Top reviews from other countries
In a city that’s ruled by four merchant houses for centuries based on there command of scriving basically the ability to convince reality to do what you want, revolution has come on the back of the first book, the lamp lands has been created a host of independent scriveners following in the foot steps of Orso, Sancia, Gregor and Berenice who set up there own house known as Foundryside. Fresh off pulling a con job agaisnt one of the merchant houses things get hectic when a sometime ally warns of a ancient enemy’s resurrection after that things soon spiral out of control with Foundryside having to bring all there combined experience, abilities and ingenuity to the forefront just to survive.
This is a stronger book by far then the first one, and that was pretty great. However the stakes are much higher, the Antagonist is much better fleshed out then in book one and while undoubtedly not a good guy you nevertheless have to see his point to at least a degree.

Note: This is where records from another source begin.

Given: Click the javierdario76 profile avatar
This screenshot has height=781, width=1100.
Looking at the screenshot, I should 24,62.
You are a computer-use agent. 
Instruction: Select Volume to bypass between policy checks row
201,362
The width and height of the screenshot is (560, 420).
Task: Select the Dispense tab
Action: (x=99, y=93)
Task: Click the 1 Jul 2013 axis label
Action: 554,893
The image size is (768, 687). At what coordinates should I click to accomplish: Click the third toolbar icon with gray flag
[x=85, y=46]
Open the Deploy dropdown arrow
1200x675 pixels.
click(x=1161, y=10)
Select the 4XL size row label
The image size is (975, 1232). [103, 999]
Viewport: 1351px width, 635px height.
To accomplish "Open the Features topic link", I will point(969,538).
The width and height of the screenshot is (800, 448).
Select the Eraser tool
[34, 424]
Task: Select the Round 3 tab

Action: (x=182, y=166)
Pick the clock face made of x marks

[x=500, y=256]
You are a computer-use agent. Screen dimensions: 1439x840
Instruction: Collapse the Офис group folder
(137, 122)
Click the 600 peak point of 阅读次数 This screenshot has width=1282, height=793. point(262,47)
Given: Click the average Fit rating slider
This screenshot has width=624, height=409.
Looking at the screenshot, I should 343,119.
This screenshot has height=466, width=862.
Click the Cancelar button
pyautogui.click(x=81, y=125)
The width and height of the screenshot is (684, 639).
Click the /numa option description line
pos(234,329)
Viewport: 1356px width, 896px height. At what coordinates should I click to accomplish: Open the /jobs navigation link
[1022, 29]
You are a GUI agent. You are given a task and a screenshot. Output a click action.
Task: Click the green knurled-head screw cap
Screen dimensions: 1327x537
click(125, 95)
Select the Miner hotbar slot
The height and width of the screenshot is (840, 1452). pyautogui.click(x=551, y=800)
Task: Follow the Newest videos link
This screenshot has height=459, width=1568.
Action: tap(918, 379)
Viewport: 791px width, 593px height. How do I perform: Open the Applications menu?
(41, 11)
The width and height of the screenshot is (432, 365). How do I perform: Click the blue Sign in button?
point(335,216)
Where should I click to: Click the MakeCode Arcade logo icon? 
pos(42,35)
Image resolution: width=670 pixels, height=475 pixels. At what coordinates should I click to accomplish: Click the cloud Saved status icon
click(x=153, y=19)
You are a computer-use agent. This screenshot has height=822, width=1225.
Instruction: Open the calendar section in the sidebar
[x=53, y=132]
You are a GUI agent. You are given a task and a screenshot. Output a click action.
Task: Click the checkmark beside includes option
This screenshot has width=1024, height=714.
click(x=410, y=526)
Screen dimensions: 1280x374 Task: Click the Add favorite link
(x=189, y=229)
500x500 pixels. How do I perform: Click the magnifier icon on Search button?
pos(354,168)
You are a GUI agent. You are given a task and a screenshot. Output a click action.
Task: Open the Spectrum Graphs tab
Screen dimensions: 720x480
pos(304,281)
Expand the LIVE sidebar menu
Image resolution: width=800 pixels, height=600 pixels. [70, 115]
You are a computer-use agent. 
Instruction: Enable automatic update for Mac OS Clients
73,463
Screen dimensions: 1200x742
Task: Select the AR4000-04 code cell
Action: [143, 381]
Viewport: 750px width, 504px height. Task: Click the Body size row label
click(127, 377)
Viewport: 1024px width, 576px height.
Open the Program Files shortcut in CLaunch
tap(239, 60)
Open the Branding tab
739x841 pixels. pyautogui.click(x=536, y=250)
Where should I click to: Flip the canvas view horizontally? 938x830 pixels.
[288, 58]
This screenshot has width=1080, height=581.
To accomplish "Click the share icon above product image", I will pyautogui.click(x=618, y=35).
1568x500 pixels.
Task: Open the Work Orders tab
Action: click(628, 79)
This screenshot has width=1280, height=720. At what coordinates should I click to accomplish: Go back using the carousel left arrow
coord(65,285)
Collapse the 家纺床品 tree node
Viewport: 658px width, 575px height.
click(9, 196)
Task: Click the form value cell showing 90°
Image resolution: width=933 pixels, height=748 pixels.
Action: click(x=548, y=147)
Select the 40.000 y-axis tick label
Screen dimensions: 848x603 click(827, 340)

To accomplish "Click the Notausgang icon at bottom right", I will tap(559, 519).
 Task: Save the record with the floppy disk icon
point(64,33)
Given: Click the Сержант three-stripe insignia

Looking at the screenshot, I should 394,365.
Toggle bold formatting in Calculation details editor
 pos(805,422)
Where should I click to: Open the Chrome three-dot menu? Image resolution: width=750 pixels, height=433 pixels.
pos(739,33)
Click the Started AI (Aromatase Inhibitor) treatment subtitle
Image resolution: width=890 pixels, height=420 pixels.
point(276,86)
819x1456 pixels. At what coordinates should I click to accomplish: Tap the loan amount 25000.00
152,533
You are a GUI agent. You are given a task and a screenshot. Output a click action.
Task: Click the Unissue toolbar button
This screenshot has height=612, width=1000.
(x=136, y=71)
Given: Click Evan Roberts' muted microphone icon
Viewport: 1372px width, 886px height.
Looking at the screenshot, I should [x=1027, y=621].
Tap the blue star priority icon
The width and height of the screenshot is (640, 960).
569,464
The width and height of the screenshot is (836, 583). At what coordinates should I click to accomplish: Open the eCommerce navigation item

In fact this is a much more complex book then the first book, there are no clear right or wrongs and the crew lurch from one necessary evil to another, things get much more bleak as, in some ways , human nature itself becomes the enemy.
It’s the tight bonds between the four that keep things from becoming too dark even as Foundryside and the City of trevane seem to be forced into a no win situation. Exciting, well paced and excellently written this is another great book by Robert Jackson bennet, well worth your time and money,
the worst part will be the wait for book three.
Yes there are a couple of major character deaths but they aren’t integral to the story progression and are just in there for dramatic effect.
At the end of the day it all feels like a set up for the rest of the story over however many books he decides to write on the subject.
It doesn't quite clear the super high bar of the first book but it's a riveting read. Looking forwards to the next one!
Plot continued to push on, twists and turns throughout (I called the twist with a key character), however there’s a lot that takes you by surprise.
Ending leaves you wanting more, and I for one cannot wait for the conclusion.